Reasons Why I Coach High School Student-Athletes 


Photo Credit: Steven Abraham

This article is a rather long post that outlines my reasons for coaching at a Christian-based school, in my case, JPII. 

Everyone is called to something different in this world. Each coach has a different mission when helping to serve others.                                                                                         

Here is my mission: “Help high school student-athletes reach their God-given potential in a Christian environment physically, mentally, academically, and spiritually through Cross-Country and Track and Field sports.”

Coaching is a calling, not a job, so I do my best to devote a lot of time to student-athletes.                                                              

None of the items below are ever done perfectly. Each day is a work in progress. And each year, we attempt to improve by evaluating program and community strengths and weaknesses.

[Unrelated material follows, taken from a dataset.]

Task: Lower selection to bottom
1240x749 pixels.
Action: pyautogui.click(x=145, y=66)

Stopping what I am doing if students are struggling is very important to me and my coaching. I stop what I am doing and pray on the spot with a student if they are struggling and comfortable with me praying with them.

Praying like this is not possible in most other educational environments.

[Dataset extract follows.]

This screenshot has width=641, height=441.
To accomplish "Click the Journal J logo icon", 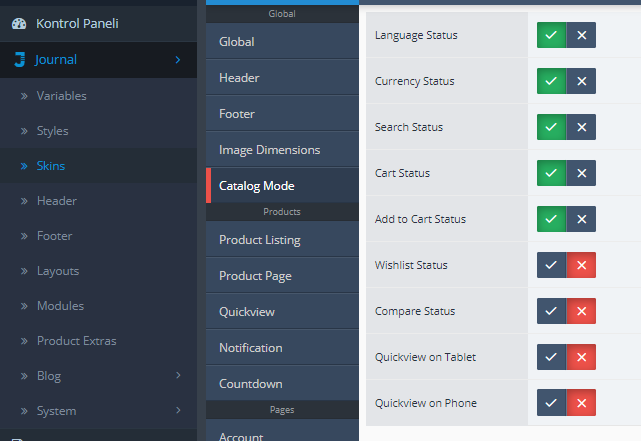I will tap(20, 60).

Being in an environment that allows you to practice your faith and prayer is life-changing, transformative, and a significant way to show others they are cared for and loved for who they are, not what they do.

Sports are a small part of the day that should be full of encouragement, care, and prayer for all aspects of a student-athletes's life, not just the next athletic event.

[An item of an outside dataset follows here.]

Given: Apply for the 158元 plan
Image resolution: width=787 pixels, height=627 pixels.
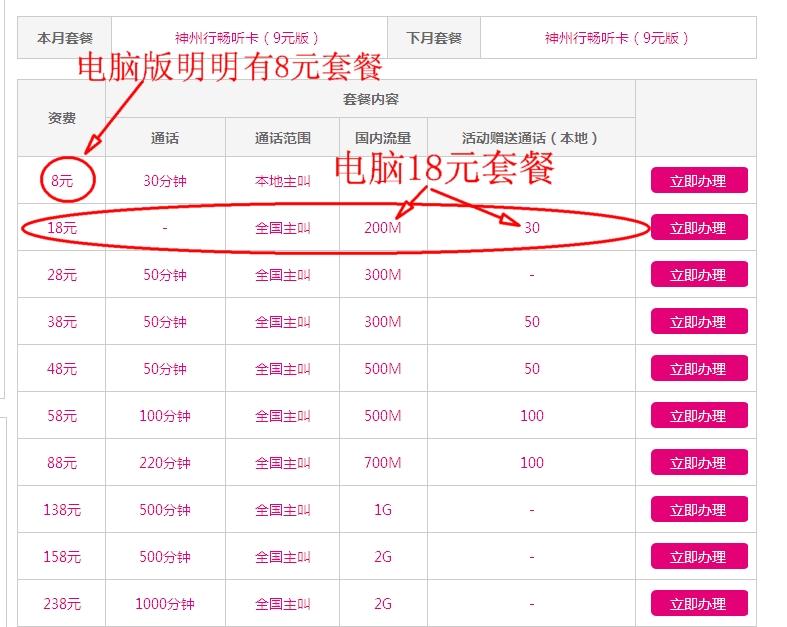Looking at the screenshot, I should pyautogui.click(x=699, y=557).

I am thankful we have the freedom to pray for others at JPII.


The most significant impact of a Christian school is the eternal one – students remain more faithful and church-attending after college – usually regardless of the college attended.

The 8,000-pound elephant in the room, though, is the sobering fact that 60-70% of kids – Church going, Sunday school/youth group attending who attend Government schools – are no longer engaged with Church upon graduating from college.

Some studies reveal the number leaving the Church is closer to 80%.

Five different researchers have found this percentage getting worse each year.

There Is Good News

For some church-going kids who attend a faith-filled Christian school, the number of “church-going drop-outs” is a fraction of that – less than 10% in some cases in the proper educational environment.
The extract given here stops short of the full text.